Stored records
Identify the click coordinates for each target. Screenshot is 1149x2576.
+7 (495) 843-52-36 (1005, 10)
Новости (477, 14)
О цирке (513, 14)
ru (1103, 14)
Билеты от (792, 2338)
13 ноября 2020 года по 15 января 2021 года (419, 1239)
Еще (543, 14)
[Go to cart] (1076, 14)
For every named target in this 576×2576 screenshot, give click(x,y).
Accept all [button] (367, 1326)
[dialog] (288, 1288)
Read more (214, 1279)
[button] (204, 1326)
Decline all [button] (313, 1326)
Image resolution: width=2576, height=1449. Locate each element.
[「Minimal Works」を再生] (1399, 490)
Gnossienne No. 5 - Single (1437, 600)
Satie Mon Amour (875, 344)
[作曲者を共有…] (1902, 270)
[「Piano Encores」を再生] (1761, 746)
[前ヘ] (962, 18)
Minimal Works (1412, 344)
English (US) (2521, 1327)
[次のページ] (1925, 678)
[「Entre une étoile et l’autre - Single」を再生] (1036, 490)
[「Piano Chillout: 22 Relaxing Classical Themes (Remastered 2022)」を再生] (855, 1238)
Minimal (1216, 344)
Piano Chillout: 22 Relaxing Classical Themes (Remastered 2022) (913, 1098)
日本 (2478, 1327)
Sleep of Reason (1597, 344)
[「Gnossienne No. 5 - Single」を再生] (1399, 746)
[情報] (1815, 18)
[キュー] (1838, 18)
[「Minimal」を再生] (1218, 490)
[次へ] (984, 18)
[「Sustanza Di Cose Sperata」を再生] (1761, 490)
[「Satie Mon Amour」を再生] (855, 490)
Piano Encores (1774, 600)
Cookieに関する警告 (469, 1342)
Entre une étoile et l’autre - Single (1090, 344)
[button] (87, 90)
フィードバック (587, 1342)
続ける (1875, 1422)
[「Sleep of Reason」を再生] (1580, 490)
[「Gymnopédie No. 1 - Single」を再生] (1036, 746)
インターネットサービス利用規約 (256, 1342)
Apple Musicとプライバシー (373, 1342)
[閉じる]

**TASK ITEM**:
Print from the line containing "[作曲者を共有…] (1902, 270)" to the last line above, exactly as written.

**SOLVED PROBLEM**:
[作曲者を共有…] (1902, 270)
[「Piano Encores」を再生] (1761, 746)
[前ヘ] (962, 18)
Minimal Works (1412, 344)
English (US) (2521, 1327)
[次のページ] (1925, 678)
[「Entre une étoile et l’autre - Single」を再生] (1036, 490)
[「Piano Chillout: 22 Relaxing Classical Themes (Remastered 2022)」を再生] (855, 1238)
Minimal (1216, 344)
Piano Chillout: 22 Relaxing Classical Themes (Remastered 2022) (913, 1098)
日本 (2478, 1327)
Sleep of Reason (1597, 344)
[「Gnossienne No. 5 - Single」を再生] (1399, 746)
[情報] (1815, 18)
[キュー] (1838, 18)
[「Minimal」を再生] (1218, 490)
[次へ] (984, 18)
[「Sustanza Di Cose Sperata」を再生] (1761, 490)
[「Satie Mon Amour」を再生] (855, 490)
Piano Encores (1774, 600)
Cookieに関する警告 (469, 1342)
Entre une étoile et l’autre - Single (1090, 344)
[button] (87, 90)
フィードバック (587, 1342)
続ける (1875, 1422)
[「Sleep of Reason」を再生] (1580, 490)
[「Gymnopédie No. 1 - Single」を再生] (1036, 746)
インターネットサービス利用規約 (256, 1342)
Apple Musicとプライバシー (373, 1342)
[閉じる]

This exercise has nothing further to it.